* TEXTE DONNÉ *

-*-*-

C’est donc surtout par les confréries que s’est entretenu le culte des saints à la fin du moyen âge. Il reste à rechercher quels saints ces confréries ont honorés de préférence. Je parle surtout des confréries pieuses, car les confréries de métiers et les confréries militaires avaient d’antiques patrons que la tradition leur imposait.

Quand on visite les églises de la Champagne et de la Normandie, si riches en œuvres d’art du XVe et du XVIe siècle, on remarque avec surprise qu’il y a huit ou dix saints dont les images reparaissent sans cesse. On en trouve beaucoup d’autres assurément, — saints locaux, vieux évêques du diocèse, — mais ces huit ou dix reparaissent toujours. Si on étend ses investigations à d’autres provinces, ce sont les mêmes saints que l’on rencontre encore. Quelles raisons ont déterminé ces choix ? Pourquoi, par exemple, y a-t-il en France des milliers de statues de sainte Barbe ? Voilà le problème que nous devons maintenant essayer de résoudre. Il offre à l’historien de l’art un vif intérêt.

Le moyen âge a envisagé les saints sous deux aspects. Il y a vu de beaux modèles que l’on doit imiter, mais il y a vu aussi de puissans protecteurs qu’il importe de se rendre favorables.

-*-*-

* DONNÉES *
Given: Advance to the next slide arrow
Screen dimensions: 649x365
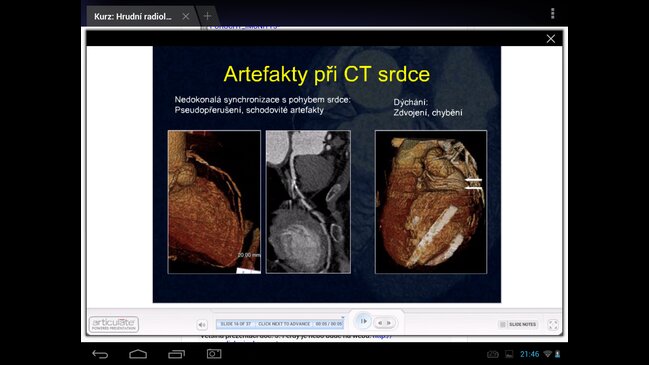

-*-*-

* CONSIGNE *
Prolongez le texte sur le culte des saints à la fin du moyen âge en reprenant juste après sa dernière phrase. Les données forment un ensemble distinct du texte.

* RÉPONSE RÉDIGÉE *
Les œuvres d’art prouvent clairement qu’au XVe siècle, ce que les fidèles attendent d’abord des saints, c’est une protection efficace. On les honore en proportion des pouvoirs qu’on leur attribue, aussi voit-on des saints longtemps oubliés passer au premier rang.

Que demande le chrétien à ses célestes protecteurs ? La guérison de ses maladies ? — Sans doute ; mais au fond, ce n’est pas la mort qui lui fait peur : ce qu’il redoute cent fois plus que la mort elle-même, c’est de mourir sans avoir eu le temps de se réconcilier avec Dieu. La mort subite, cette mort que l’épicurien souhaite, que Montaigne trouve douce, voilà la grande terreur de l’homme d’alors. Il cherche s’il ne trouvera pas dans le ciel quelque puissant intercesseur qui le protège. Il en découvre plusieurs.